- [YOUR GOAL]:
Rewrite every one of the records below with "Viewport" replaced by "Window" and all else unchanged. Leave the pictures out of your answer.

Item-finding records:
◇ ◇ ◇

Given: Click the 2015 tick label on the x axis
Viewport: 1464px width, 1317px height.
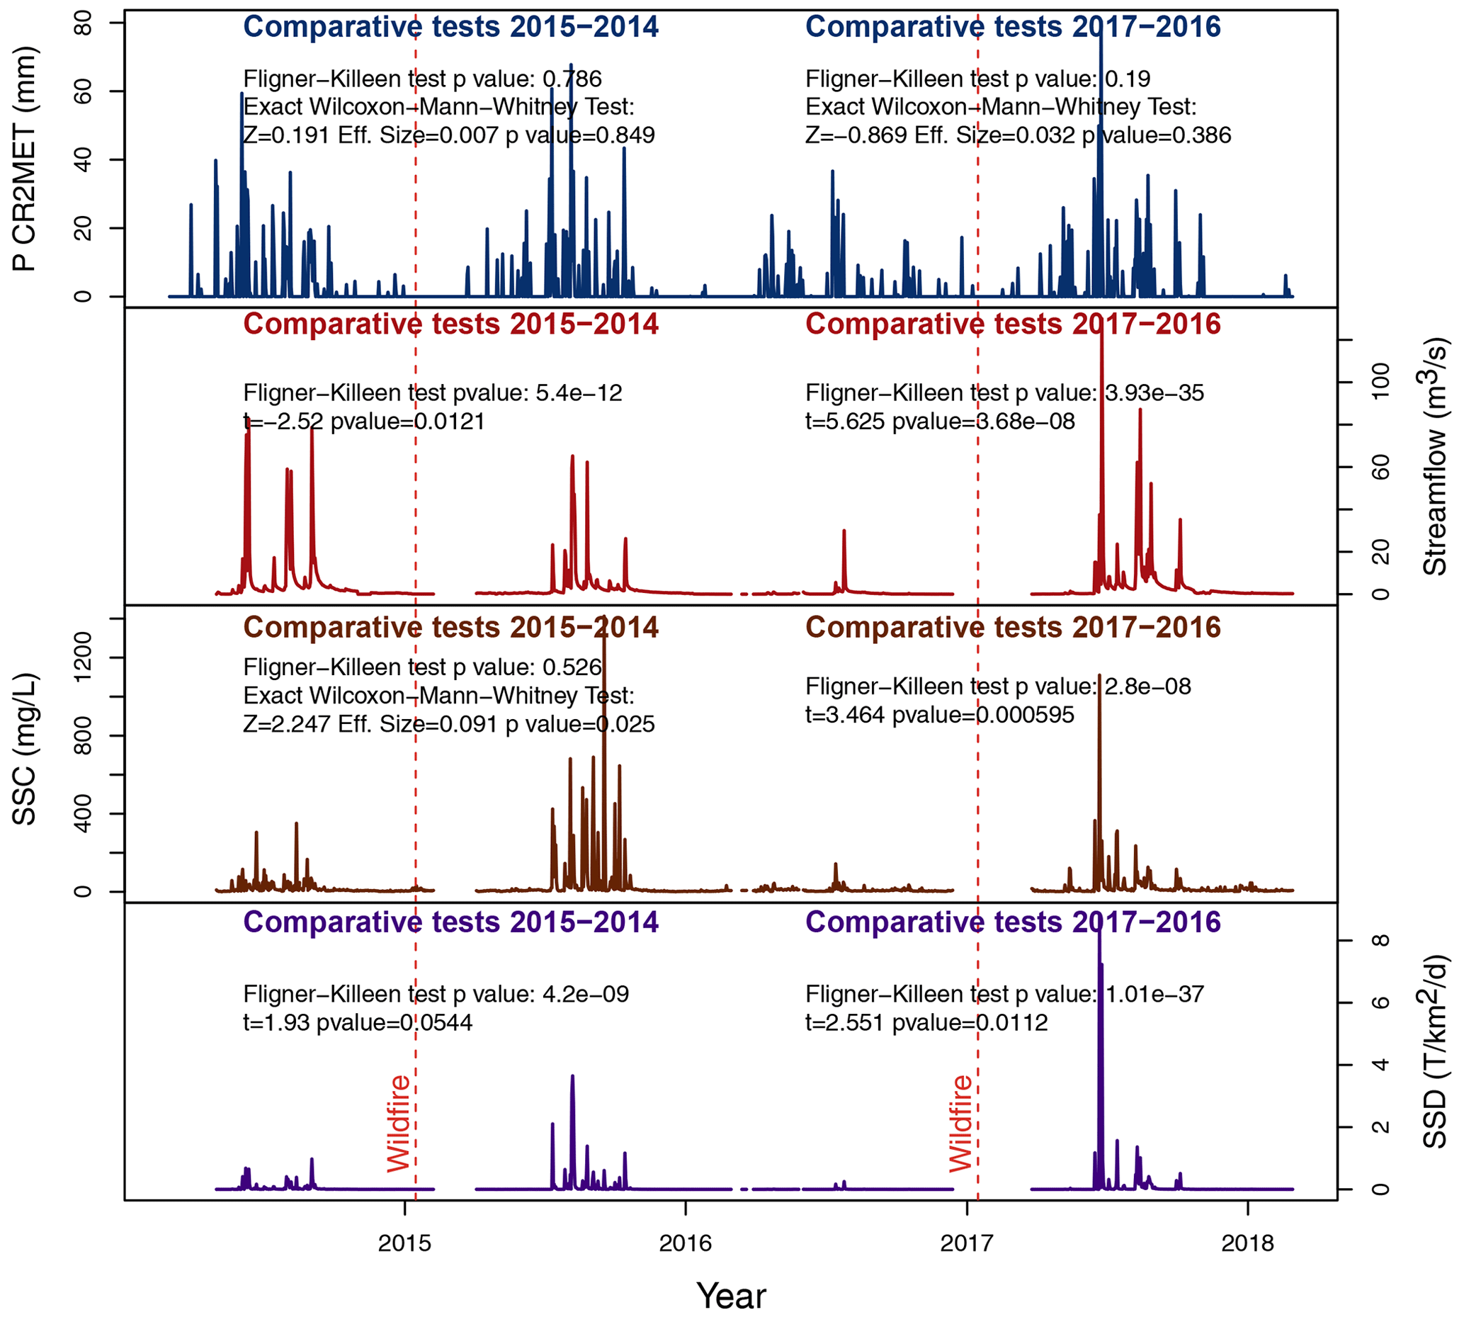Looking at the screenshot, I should pos(404,1243).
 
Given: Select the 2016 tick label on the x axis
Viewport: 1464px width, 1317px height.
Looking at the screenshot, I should pos(685,1243).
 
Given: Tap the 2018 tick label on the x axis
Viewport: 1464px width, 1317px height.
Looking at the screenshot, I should pos(1248,1243).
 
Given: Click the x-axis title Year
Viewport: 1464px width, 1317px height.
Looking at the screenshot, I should pos(730,1295).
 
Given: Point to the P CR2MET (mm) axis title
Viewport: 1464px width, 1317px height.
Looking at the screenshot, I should pos(25,159).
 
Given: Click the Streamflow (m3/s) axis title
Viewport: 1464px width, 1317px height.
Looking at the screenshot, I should pos(1434,457).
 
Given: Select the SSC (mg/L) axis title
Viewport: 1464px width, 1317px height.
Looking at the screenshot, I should pos(25,749).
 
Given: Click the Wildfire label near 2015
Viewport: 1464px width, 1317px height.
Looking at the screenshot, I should pos(399,1124).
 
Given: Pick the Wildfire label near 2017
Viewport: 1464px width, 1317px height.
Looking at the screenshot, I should pos(960,1124).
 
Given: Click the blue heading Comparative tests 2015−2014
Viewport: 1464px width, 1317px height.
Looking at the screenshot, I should pos(450,28).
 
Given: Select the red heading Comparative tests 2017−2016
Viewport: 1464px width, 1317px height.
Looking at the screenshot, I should pos(1013,324).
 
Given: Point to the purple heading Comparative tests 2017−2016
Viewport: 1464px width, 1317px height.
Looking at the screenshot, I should pos(1013,922).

◇ ◇ ◇

- [RESPONSE]:
Given: Click the 2015 tick label on the x axis
Window: 1464px width, 1317px height.
Looking at the screenshot, I should pos(404,1243).
 
Given: Select the 2016 tick label on the x axis
Window: 1464px width, 1317px height.
Looking at the screenshot, I should pos(685,1243).
 
Given: Tap the 2018 tick label on the x axis
Window: 1464px width, 1317px height.
Looking at the screenshot, I should pos(1248,1243).
 
Given: Click the x-axis title Year
Window: 1464px width, 1317px height.
Looking at the screenshot, I should pos(730,1295).
 
Given: Point to the P CR2MET (mm) axis title
Window: 1464px width, 1317px height.
Looking at the screenshot, I should pos(25,159).
 
Given: Click the Streamflow (m3/s) axis title
Window: 1464px width, 1317px height.
Looking at the screenshot, I should pos(1434,457).
 
Given: Select the SSC (mg/L) axis title
Window: 1464px width, 1317px height.
Looking at the screenshot, I should pos(25,749).
 
Given: Click the Wildfire label near 2015
Window: 1464px width, 1317px height.
Looking at the screenshot, I should pos(399,1124).
 
Given: Pick the Wildfire label near 2017
Window: 1464px width, 1317px height.
Looking at the screenshot, I should pos(960,1124).
 
Given: Click the blue heading Comparative tests 2015−2014
Window: 1464px width, 1317px height.
Looking at the screenshot, I should pos(450,28).
 
Given: Select the red heading Comparative tests 2017−2016
Window: 1464px width, 1317px height.
Looking at the screenshot, I should pos(1013,324).
 
Given: Point to the purple heading Comparative tests 2017−2016
Window: 1464px width, 1317px height.
Looking at the screenshot, I should pos(1013,922).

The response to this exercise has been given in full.